Di sinilah letak urgensinya:
guru perlu perlindungan hukum. Seorang guru tidak bisa bekerja dalam rasa
takut, khawatir, dan waswas setiap kali ingin menegakkan kedisiplinan.
Pendidikan tidak akan berjalan sehat jika guru terus hidup dalam bayang-bayang
kriminalisasi.
Untuk
menjawab problematika ini, negara telah memberikan payung hukum melalui Peraturan
Menteri Pendidikan dan Kebudayaan Republik Indonesia Nomor 10 Tahun 2017
tentang Perlindungan bagi Pendidik dan Tenaga Kependidikan.

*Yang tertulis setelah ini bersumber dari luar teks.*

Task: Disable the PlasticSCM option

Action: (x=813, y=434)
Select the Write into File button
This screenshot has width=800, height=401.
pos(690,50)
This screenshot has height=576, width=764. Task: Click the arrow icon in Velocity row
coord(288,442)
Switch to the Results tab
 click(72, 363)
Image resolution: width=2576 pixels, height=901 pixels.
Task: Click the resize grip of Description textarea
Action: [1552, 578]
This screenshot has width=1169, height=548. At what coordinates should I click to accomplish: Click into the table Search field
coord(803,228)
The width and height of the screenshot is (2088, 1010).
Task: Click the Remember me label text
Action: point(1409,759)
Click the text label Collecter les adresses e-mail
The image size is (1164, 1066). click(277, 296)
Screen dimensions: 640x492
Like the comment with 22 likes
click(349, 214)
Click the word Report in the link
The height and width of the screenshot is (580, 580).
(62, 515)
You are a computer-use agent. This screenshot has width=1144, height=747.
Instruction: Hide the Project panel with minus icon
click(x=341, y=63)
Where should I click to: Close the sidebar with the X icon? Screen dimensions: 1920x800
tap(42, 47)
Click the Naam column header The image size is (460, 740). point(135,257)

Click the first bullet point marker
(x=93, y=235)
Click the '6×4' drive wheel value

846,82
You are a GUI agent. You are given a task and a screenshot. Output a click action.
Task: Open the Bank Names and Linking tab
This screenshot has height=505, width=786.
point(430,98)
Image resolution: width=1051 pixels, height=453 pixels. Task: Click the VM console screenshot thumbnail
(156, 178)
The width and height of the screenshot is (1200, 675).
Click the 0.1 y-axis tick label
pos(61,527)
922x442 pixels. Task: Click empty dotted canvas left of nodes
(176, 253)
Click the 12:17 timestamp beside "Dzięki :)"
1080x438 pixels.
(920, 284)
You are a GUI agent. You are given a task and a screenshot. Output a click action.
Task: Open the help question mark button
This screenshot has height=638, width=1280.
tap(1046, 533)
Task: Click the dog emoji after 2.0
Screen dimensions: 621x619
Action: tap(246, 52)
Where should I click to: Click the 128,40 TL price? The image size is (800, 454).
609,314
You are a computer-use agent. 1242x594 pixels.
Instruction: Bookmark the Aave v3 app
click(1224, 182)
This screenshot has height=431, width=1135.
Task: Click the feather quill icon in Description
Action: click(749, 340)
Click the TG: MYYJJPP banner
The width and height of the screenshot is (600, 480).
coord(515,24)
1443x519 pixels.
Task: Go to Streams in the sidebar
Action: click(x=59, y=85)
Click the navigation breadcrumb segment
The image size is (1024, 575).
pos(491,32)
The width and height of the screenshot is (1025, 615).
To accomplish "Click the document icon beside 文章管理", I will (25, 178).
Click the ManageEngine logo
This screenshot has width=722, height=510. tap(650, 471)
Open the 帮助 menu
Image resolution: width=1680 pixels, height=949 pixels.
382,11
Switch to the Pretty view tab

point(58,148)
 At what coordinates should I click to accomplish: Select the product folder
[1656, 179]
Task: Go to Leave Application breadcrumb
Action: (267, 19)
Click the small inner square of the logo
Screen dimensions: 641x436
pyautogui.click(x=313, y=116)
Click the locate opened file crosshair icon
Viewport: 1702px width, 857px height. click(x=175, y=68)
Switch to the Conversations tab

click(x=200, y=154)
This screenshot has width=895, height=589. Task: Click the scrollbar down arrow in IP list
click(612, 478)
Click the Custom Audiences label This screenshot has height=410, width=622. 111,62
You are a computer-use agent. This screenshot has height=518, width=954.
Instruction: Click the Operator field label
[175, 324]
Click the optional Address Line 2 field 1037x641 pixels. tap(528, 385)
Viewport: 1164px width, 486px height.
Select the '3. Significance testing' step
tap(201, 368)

Peraturan ini secara eksplisit memberikan jaminan perlindungan dalam empat
aspek penting: perlindungan hukum, profesi, keselamatan kerja, dan hak atas
kekayaan intelektual.
Pasal 2 menyatakan bahwa
perlindungan tersebut mencakup berbagai risiko yang bisa menimpa guru, mulai
dari kekerasan, ancaman, diskriminasi, hingga intimidasi dari siswa, orang tua,
atau pihak lain. Bahkan, perlindungan juga meliputi hak untuk bebas menyuarakan
pendapat profesional, terbebas dari pelecehan, serta aman dalam lingkungan
kerja.
Menariknya, perlindungan ini
bukan hanya tanggung jawab pemerintah pusat, tetapi juga menjadi kewajiban
pemerintah daerah, satuan pendidikan, organisasi profesi, dan masyarakat. Ini
berarti bahwa tanggung jawab terhadap keselamatan dan marwah guru adalah urusan
semua pihak. Lembaga pendidikan harus hadir bukan hanya sebagai tempat kerja,
tetapi juga sebagai ruang aman bagi para guru untuk mengabdi.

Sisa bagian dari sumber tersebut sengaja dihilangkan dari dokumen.